Да правит миром любовь!
Аватара пользователя
ZHAN
майор
 
Сообщения: 73666
Зарегистрирован: 13 июн 2011, 11:48
Откуда: Центр Европы
Пол: Мужчина

Золотой век Перикла. Такой ли уж золотой?

Новое сообщение ZHAN » 09 окт 2024, 16:56

Перикл был из филы Акамантиды, из дема Холарга — как с отцовской, так и с материнской стороны из дома и рода, занимавших первое место.

По легенде, накануне родов его матери Агаристе приснилось, что она родила льва. Телесных недостатков у него не было, только голова была продолговатая и несоразмерно большая. Вот почему он изображается почти на всех статуях со шлемом на голове, — очевидно, потому, что скульпторы не хотели представлять его в позорном виде. Но аттические поэты называли его «схинокефалом» — лукоголовым, потому что морскую луковицу называют иногда «схиной».
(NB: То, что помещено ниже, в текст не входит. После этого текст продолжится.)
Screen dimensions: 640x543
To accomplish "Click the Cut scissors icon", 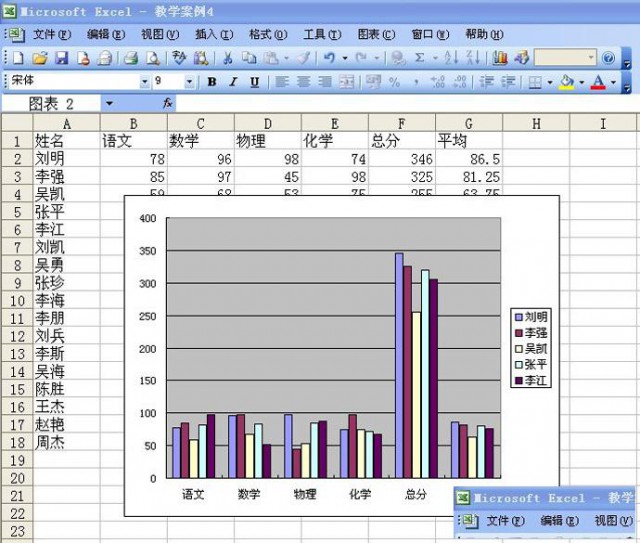I will [227, 58].
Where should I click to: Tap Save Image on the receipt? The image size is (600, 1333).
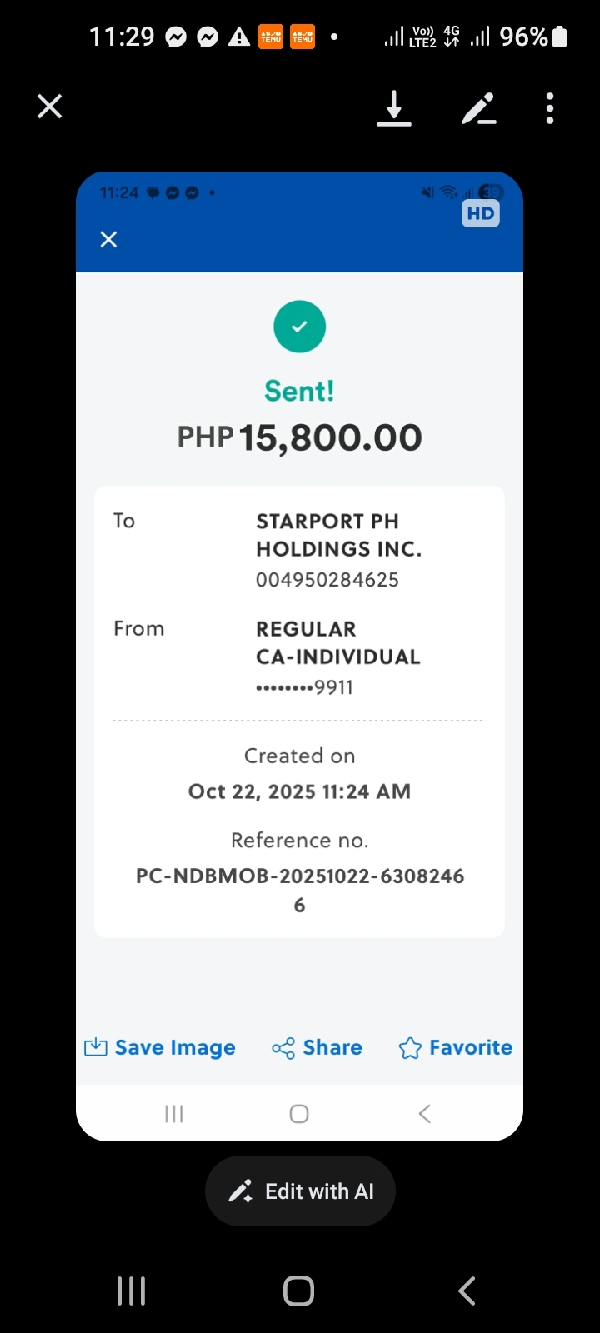[x=160, y=1048]
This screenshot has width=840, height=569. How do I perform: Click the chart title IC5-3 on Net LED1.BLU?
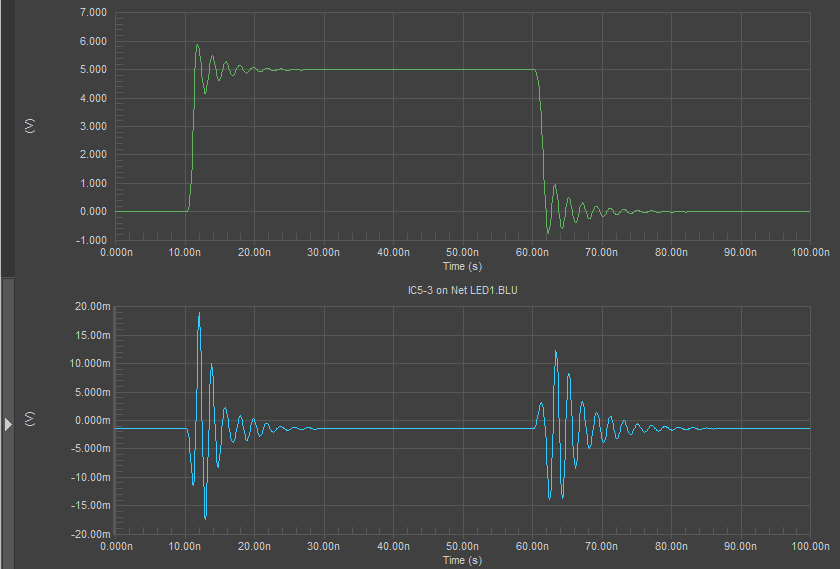pos(462,291)
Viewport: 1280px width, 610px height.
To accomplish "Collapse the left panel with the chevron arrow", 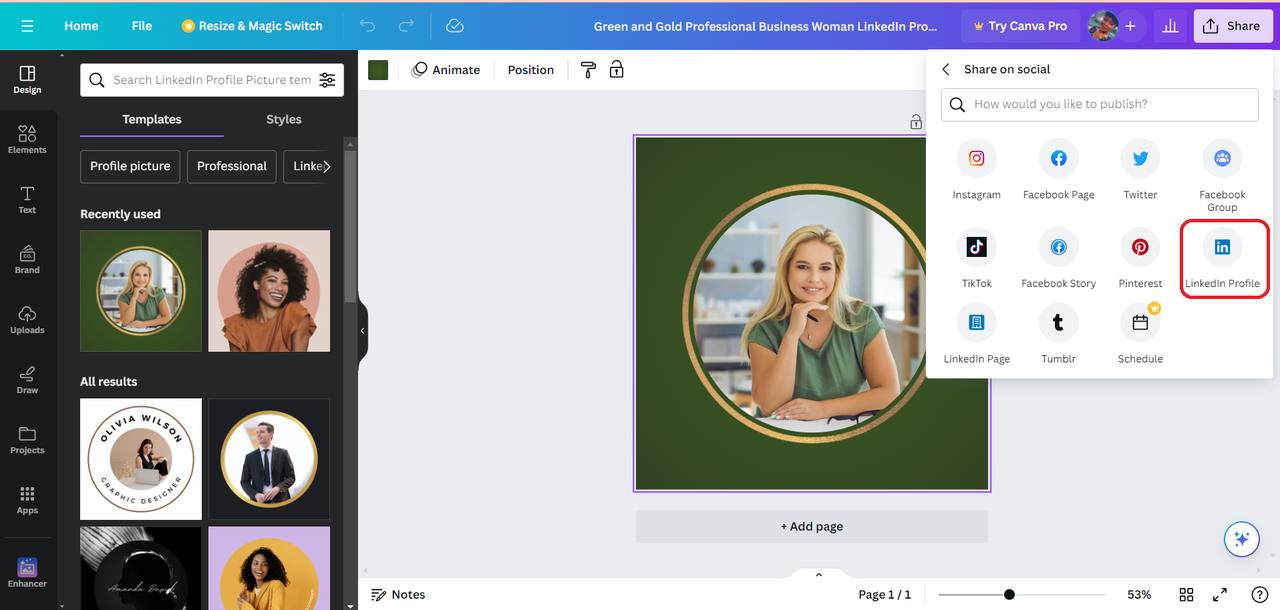I will click(x=361, y=330).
Учителем Перикла был философ-атеист Анаксагор из Клазомен, которого современники уважительно называли «Умом». Питая необыкновенное уважение к этому человеку, Перикл усвоил серьезную манеру речи, серьезное выражение лица. Он редко смеялся, мало жестикулировал, одевался очень скромно, говорил ровно, избегал торопливости. Его было трудно, почти невозможно вывести из себя.

Плутарх:
«…какой-то подлый нахал однажды целый день его бранил и оскорблял; он молча терпел это на площади, заканчивая в то же время какое-то неотложное дело; вечером он скромно пошел домой, а тот человек шел за ним и осыпал его всякими ругательствами. Перед тем как войти в дом, когда было уже темно, он велел своему слуге взять светильник и проводить этого человека до самого его дома».
Занявшись политикой, он отказался от приглашений на обеды и от всех такого рода дружеских, коротких отношений, так что во время своей долгой политической деятельности он не ходил ни к кому из друзей на обед. В городе его видели идущим лишь по одной дороге — на площадь и в Совет.

Плутарх о речах Перикла:
«Перикл, настраивая свою речь, как музыкальный инструмент, в тон этому укладу жизни и высокому образу мыслей, во многих случаях пользовался Анаксагором, примешивая понемногу, как бы в подкрепление, к своему красноречию науку о природе.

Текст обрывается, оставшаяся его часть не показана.